Prolongation et renforcement de l'état d'urgence : large consensus à l'Assemblée

Les députés ont voté à la quasi-unanimité ( 551 voix pour,6 contre, 1 abstention) ce jeudi le prolongement pour trois mois de l'état d'urgence en France, une mesure appliquée dès samedi à la suite des attentats du 13 novembre à Paris et en Seine-Saint-Denis. Le projet de loi sera présenté vendredi au Sénat pour adoption définitive.

(Le premier ministre Manuel Valls présentant aux députés le projet de loi sur la prolongation de l'Etat d'urgence. © Maxppp)

La loi du 3 avril 1955 stipule que la prorogation de l'état d'urgence au delà de 12 jours ne pouvait être autorisé que par la promulgation d'une nouvelle loi, d'où le projet présenté par le gouvernement et débattu à l'Assemblée et au Sénat.

Un projet qui comprend toute une série de nouvelles mesures.

Un vote quasi-unanime mais qui n'a pas empêché le débat

L'état d'urgence sera donc bien  prolongé de trois mois à compter du 26 novembre. Fait exceptionnel, l'Assemblée a approuvé le renforcement de ce régime d'exception par une écrasante majorité: 551 voix pour,  6 contre (3 PS, 3 écologistes) et une seule abstention (PS), après une séance ininterrompue de près de cinq heures et l'examen d'une soixantaine d'amendements.

"Par cet affichage d'unité nationale, la France envoie un message très clair aux terroristes: nous sommes debout, nous vous combattons dans cette guerre, et nous vous anéantirons ", a affirmé le premier ministre Manuel Valls.

Si tous les groupes politiques ont soutenu le projet de loi, "équilibre efficace et juste",  pour le député socialiste de Seine Saint Denis Pascal Popelin, et porteur de "réponses urgentes et immédiates" , selon Eric Ciotti, député "Les républicains" dans les Alpes maritimes.

Le groupe "Les Républicains" a toutefois regretté le rejet de ses propositions portant sur l'expulsion des étrangers fichés "S", de possibles contrôles d'identité par les policiers municipaux, ou encore l'accentuation de la notion de légitime défense pour les policiers.

   

"Nous avançons sur une corde raide" entre sécurité et libertés, a déclaré pour sa part l'écologiste Cécile Duflot.

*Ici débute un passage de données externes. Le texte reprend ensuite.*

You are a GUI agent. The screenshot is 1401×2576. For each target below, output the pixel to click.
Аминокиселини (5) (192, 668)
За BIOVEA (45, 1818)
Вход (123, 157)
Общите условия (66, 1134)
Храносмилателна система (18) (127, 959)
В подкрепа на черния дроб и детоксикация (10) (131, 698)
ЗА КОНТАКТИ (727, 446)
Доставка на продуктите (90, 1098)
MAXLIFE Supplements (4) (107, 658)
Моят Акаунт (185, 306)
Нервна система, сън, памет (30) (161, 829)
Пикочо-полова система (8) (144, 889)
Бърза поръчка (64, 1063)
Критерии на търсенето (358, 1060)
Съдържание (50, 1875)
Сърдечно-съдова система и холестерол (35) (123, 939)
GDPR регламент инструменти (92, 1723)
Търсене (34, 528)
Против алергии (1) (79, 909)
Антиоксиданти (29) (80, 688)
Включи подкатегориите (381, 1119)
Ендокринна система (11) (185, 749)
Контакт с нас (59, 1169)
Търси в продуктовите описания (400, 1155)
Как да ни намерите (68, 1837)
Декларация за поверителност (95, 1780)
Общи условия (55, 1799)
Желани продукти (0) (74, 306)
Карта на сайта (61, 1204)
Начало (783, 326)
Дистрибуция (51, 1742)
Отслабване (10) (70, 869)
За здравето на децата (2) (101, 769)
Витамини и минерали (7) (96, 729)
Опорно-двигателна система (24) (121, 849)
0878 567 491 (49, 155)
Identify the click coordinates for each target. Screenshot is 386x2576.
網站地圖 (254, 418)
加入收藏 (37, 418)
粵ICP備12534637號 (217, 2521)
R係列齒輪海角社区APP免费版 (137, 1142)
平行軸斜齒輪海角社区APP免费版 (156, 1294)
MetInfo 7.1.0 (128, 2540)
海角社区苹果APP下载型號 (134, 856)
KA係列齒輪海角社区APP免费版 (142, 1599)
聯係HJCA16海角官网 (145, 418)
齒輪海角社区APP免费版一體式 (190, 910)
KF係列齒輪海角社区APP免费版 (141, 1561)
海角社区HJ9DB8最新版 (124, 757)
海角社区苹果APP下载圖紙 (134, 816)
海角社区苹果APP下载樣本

Trois députés de son groupe, SergioCoronado, Isabelle Attard et Noël Mamère, ont d'ailleurs voté contre le texte , Noël Mamère dénonçant même un "virage sécuritaire pris par le président de la République".

Dans le camp socialiste, trois députés, Pouria Amirshahi, Gérard Sebaoun élu du Val d'Oise et Barbara Romagnan, députée du Doubs, se sont également prononcés contre cette "précipitation à  délibérer d'une restriction sévère de nos libertés publiques".

De nombreux amendements pour compléter et préciser le projet de loi

Concernant l'extension de la durée de l'état d'urgence, la droite souhaitait l'étendre à six mois tandis que les écologistes réclamaient au contraire qu'elle n'excède pas deux mois. Ce sera donc bien une prolongation de trois mois jusqu'à la fin février.

L'élargissement des assignations à résidence a également prêté à débat: un amendement de l'opposition a durci la mesure, portant de huit à douze heures par jour l'application de l'assignation à résidence dans le lieu d'habitation.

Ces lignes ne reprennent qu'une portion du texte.